Start of RECORDS SHOWN

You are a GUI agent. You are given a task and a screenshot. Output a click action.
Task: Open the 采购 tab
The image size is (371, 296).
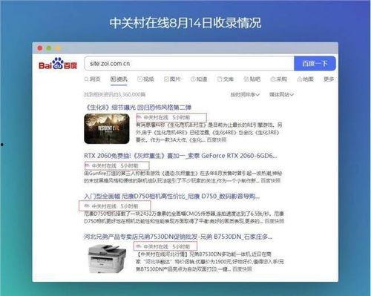(279, 79)
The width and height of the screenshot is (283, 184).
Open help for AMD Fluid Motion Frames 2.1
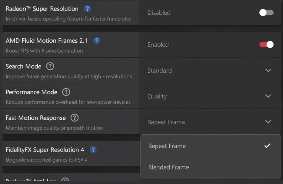coord(97,41)
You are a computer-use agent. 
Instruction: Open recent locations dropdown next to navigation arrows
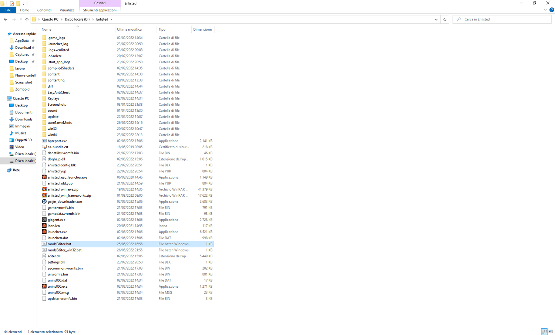tap(21, 19)
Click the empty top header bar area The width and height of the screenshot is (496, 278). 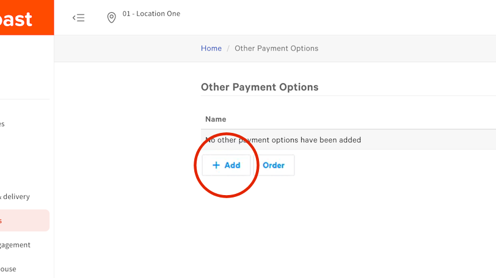pyautogui.click(x=336, y=18)
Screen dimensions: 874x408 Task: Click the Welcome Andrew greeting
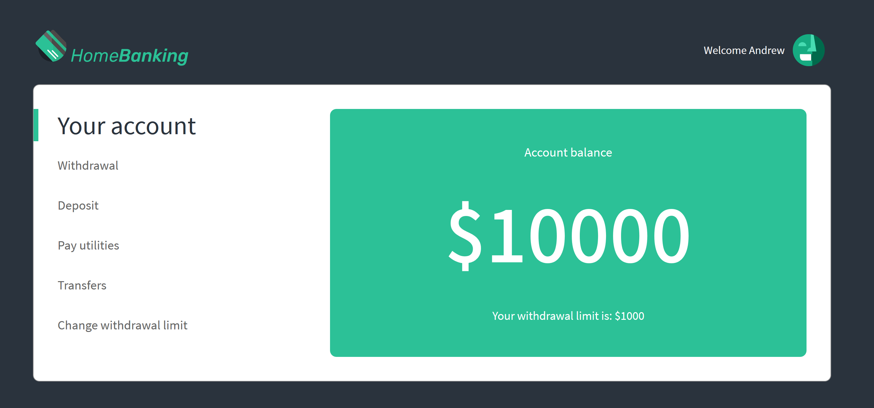click(x=744, y=50)
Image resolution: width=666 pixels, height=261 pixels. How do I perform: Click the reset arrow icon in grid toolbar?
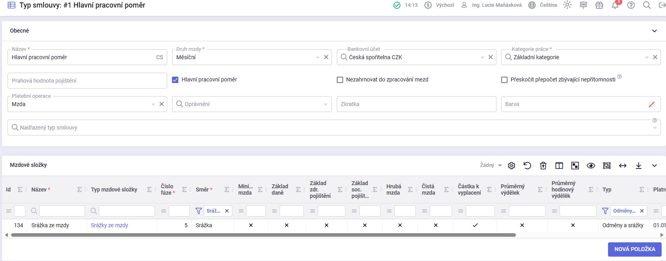pos(527,166)
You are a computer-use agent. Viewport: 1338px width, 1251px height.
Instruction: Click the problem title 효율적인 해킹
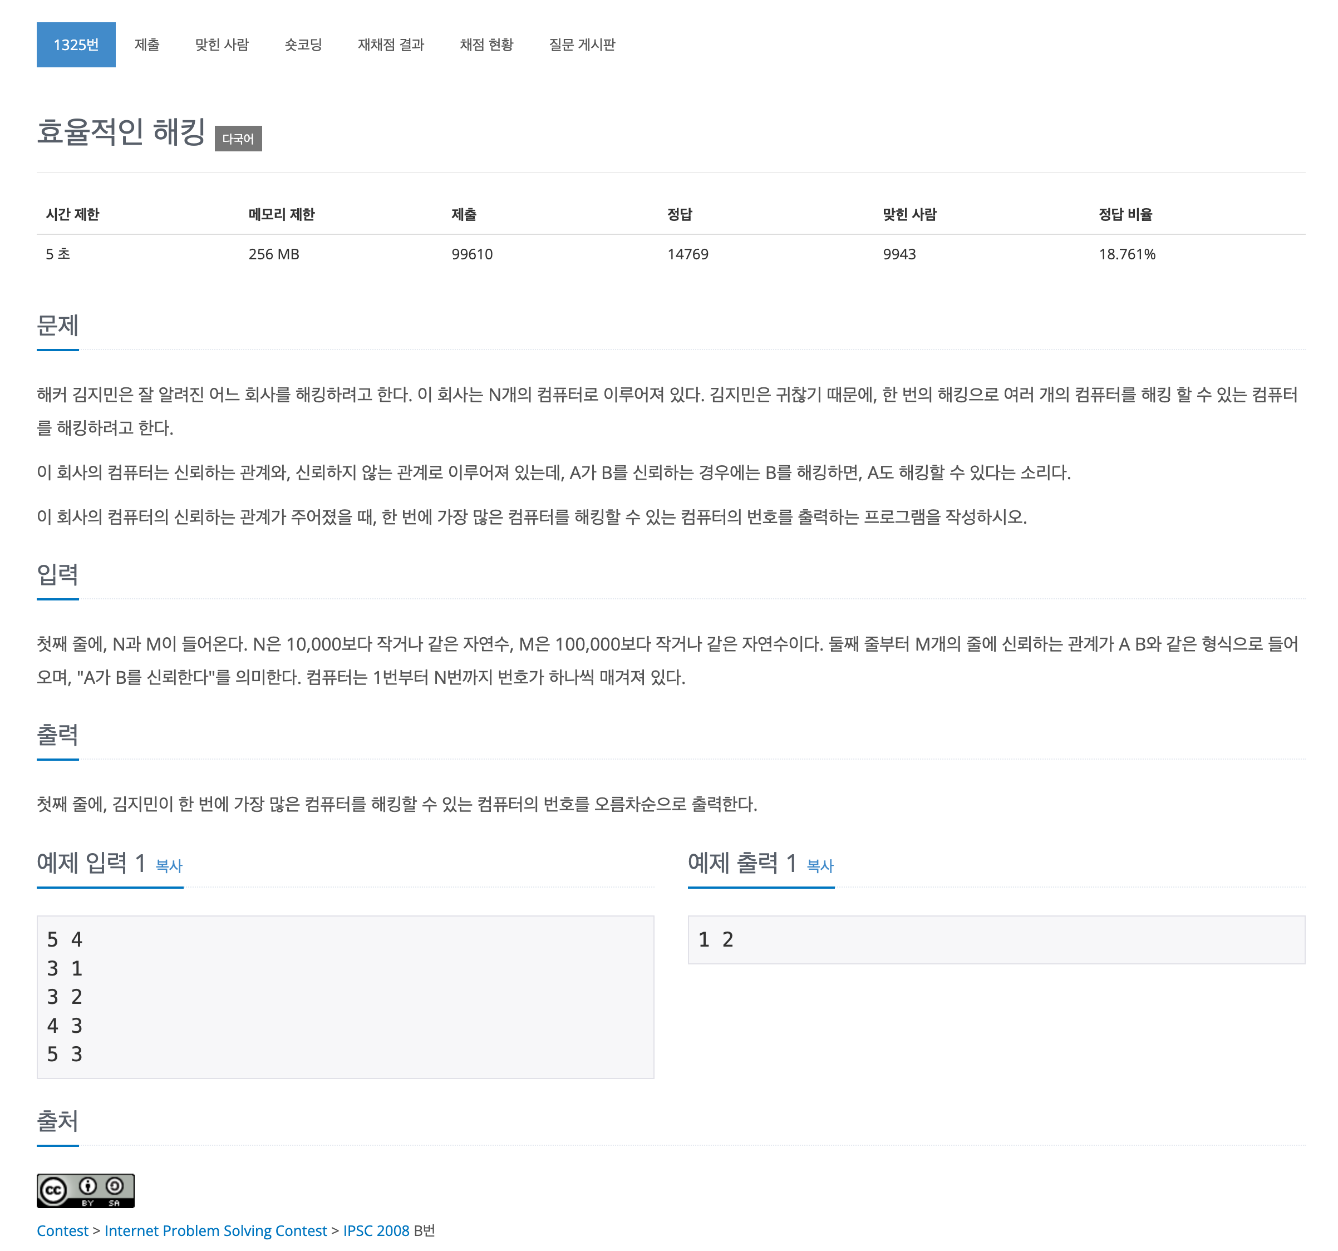[x=121, y=132]
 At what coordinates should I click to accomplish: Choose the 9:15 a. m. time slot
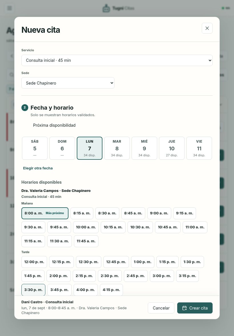[185, 213]
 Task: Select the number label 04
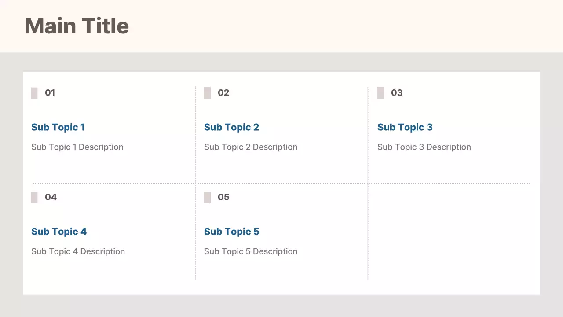click(51, 197)
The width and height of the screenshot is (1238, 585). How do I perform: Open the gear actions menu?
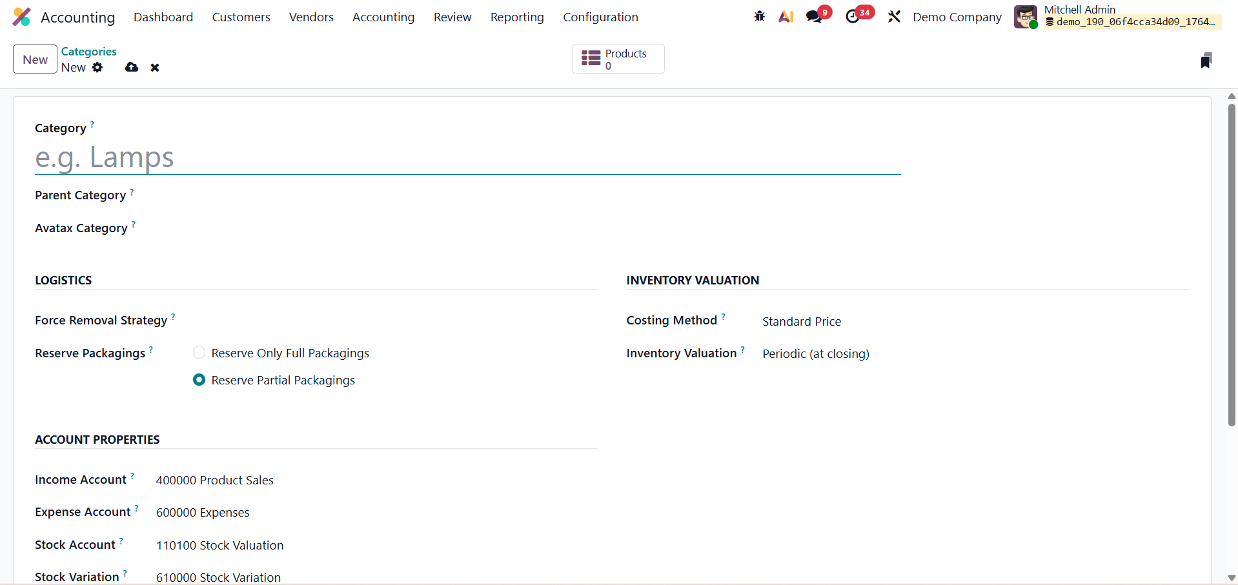(x=97, y=67)
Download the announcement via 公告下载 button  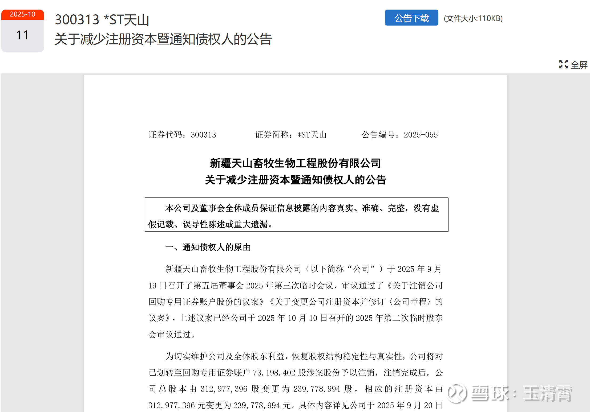click(411, 18)
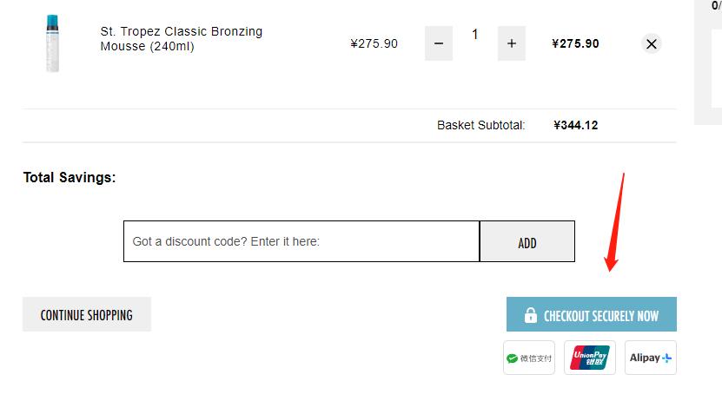
Task: Click the Checkout Securely Now button text
Action: [601, 316]
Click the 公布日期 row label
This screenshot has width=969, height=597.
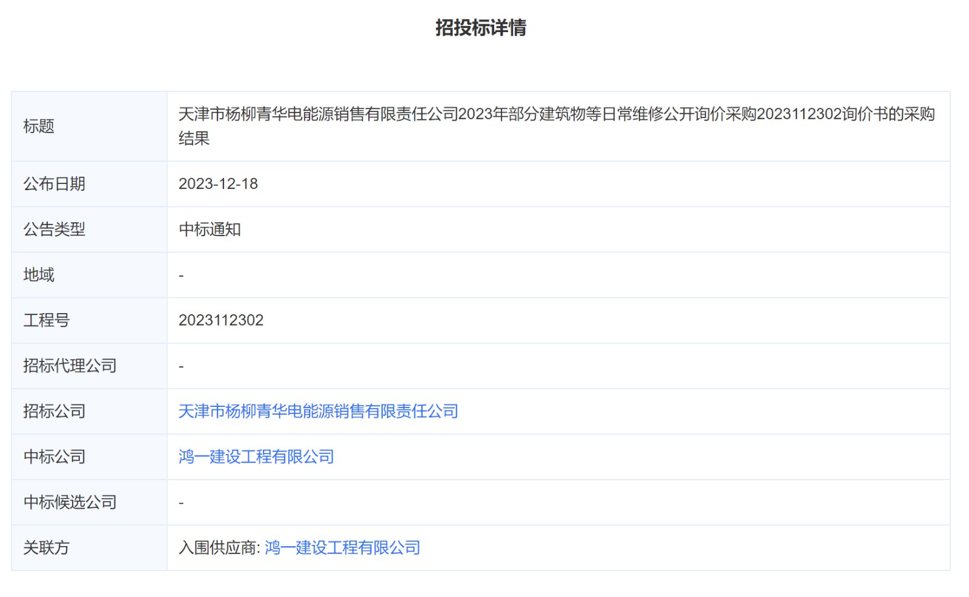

End of RECORDS SHOWN

(AIM OF THE TASK) Scan the records above line by line, counting those where the word "computer" appears, and give the count alone.

(TASK RESPONSE) 2